--- TEXT SHOWN ---
Puede leer este artículo en español aquí.
Over seven years, more than 100 high schoolers in Cicero and Berwyn, Ill., have signed what are known as “gang behavior contracts,” which prohibit them from engaging in what school officials considered gang-related behavior, reported Ida B. Wells fellow Irene Romulo. In an investigation produced in partnership with Cicero Independiente and Injustice Watch, Romulo found that the contracts often cite vague or seemingly subjective reasons for suspected gang affiliation. Although the school district denies sharing gang contracts with the police, records show that the name of at least one student who signed it was shared with a local police department.
Aggressive arrests have thwarted a push for police reform in Brownsville, Brooklyn — one of the poorest neighborhoods in New York City — Saki Knafo wrote in partnership with the New Yorker. Knafo takes a close look at the 73rd Precinct of the New York City Police Department, where Craig Edelman, a white officer often at odds with the community, took over as commander in January 2019. His installment reflected a pattern, noted Knafo, of mayoral loyalty toward a coterie of police officials who defend and promote each other, keeping police leadership largely white and Irish.
A growing form of green home financing is Wall Street’s preferred tool to fight climate change — but consumer advocates say it’s just predatory lending redux. In an investigation produced with Bloomberg Green, Rebecca Burns examined property assessed clean energy, or PACE, which leverages the taxing authority of local governments to cover the high upfront cost of climate-friendly home renovations. The model has drawn support from progressive and environmental groups and President Biden. But some homeowners have been left with tens of thousands of dollars in debt, often with no paper trail and no clear path to relief.
In an investigation produced in partnership with Virginia Quarterly Review, reporter May Jeong wrote about the plight of Afghan refugees, who have faced wildly unpredictable odds for asylum in Europe. When refugees are returned to Afghanistan as deportees, there is no policy or institution — and certainly no political will — to help them reintegrate. As a result, they have turned to a man named Abdul Ghafoor, who has served as a kind of one-person social safety net.
A state-run veterans’ home in Queens, New York, gave an unproven drug cocktail — hydroxychloroquine and azithromycin — to dozens of residents, some of whom never tested positive for COVID-19, Dean Russell reported in partnership with THE CITY and Columbia Journalism Investigations. Russell found that the drug combination was prescribed even after public health experts voiced concern about its use outside of hospitals and for people, like many of those in the home, with other ailments.
Collier County is the last refuge of the endangered Florida panther, but private landowners are pursuing developments in panther habitat that conservationists fear could shove the animal toward extinction. The Fish and Wildlife Service has authority under the Endangered Species Act to stop development that could harm endangered species. Still, for years it has declined to employ the law’s most powerful provisions fully, reported Jimmy Tobias in a partnership with The Intercept. Public records showed that as the Florida developers worked to get FWS’s approval for their plan, they enjoyed access to top appointees at the agency. FWS also accepted money for staffing costs from one of the developers, invoicing them for at least $292,000, according to records.
--- STUDY MATERIAL ---
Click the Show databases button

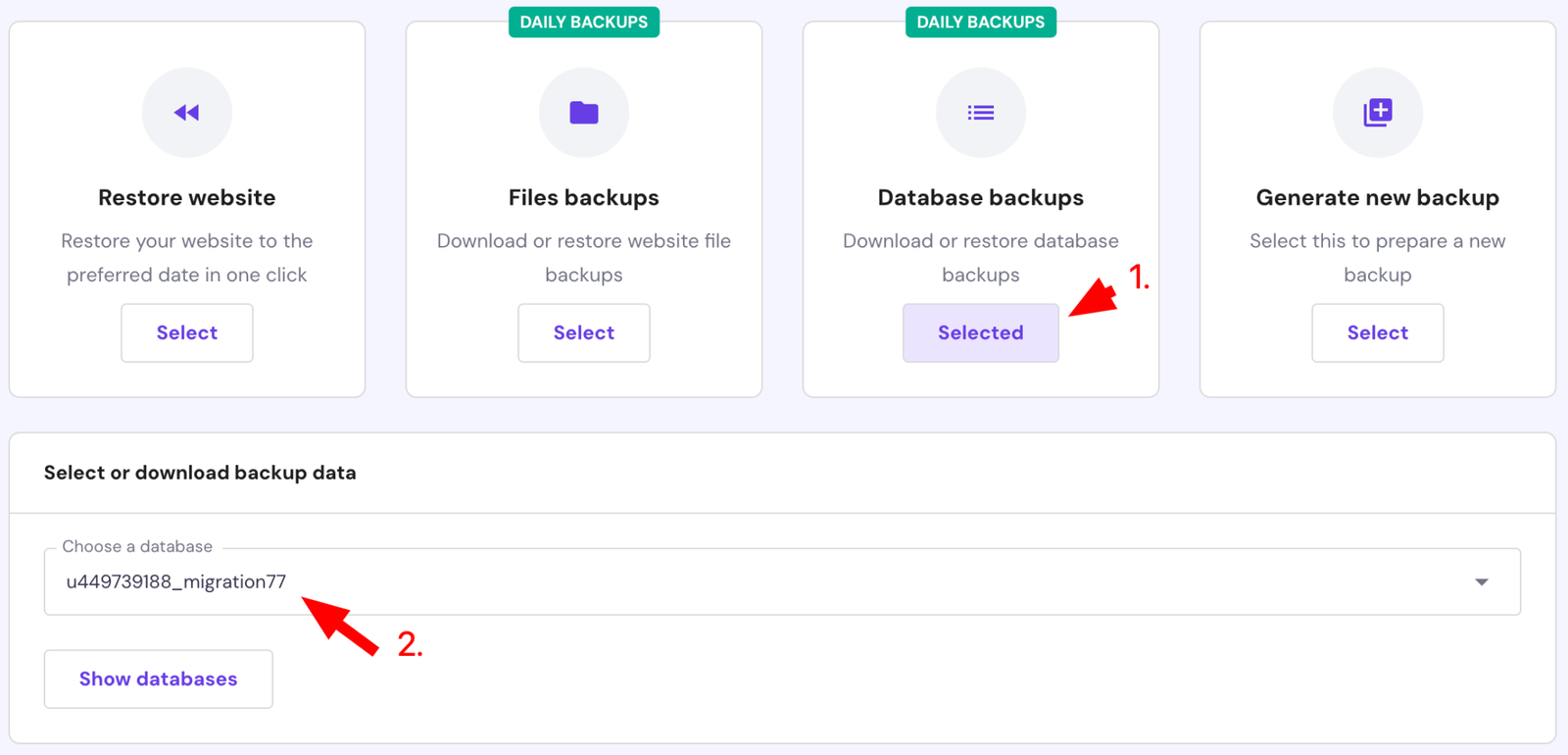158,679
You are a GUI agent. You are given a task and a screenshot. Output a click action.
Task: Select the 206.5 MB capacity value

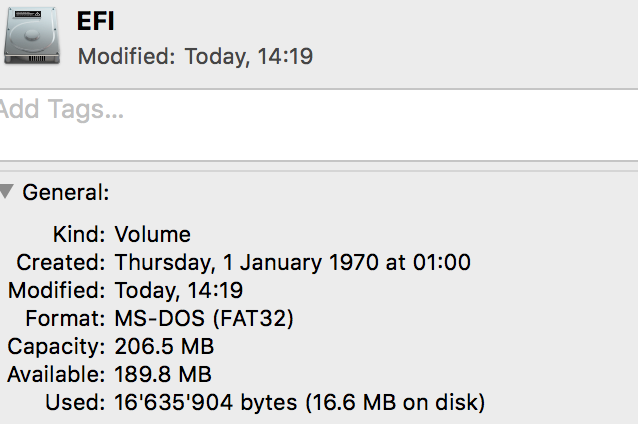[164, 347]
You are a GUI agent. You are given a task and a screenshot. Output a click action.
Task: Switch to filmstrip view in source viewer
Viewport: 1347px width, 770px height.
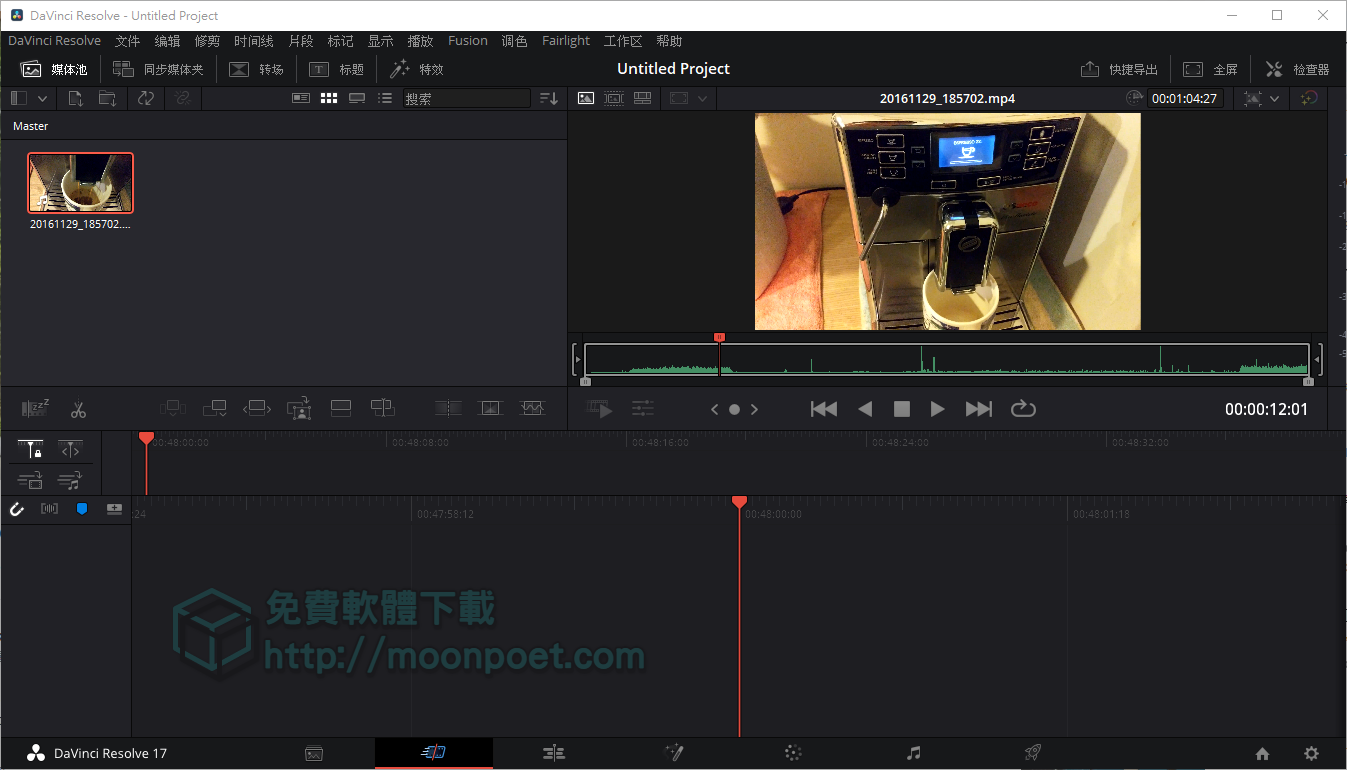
---
● THINGS TO DO:
**a)** Copy the investigation summaries from "In an investigation produced in partnership with Virginia" to "social safety net.", renaming every "refugees" as "migrants".
**b)** According to the investigation summaries, which precinct did Craig Edelman take over as commander?

● SOLUTIONS BY TASK:
**a)**
In an investigation produced in partnership with Virginia Quarterly Review, reporter May Jeong wrote about the plight of Afghan migrants, who have faced wildly unpredictable odds for asylum in Europe. When migrants are returned to Afghanistan as deportees, there is no policy or institution — and certainly no political will — to help them reintegrate. As a result, they have turned to a man named Abdul Ghafoor, who has served as a kind of one-person social safety net.

**b)** The 73rd Precinct of the New York City Police Department.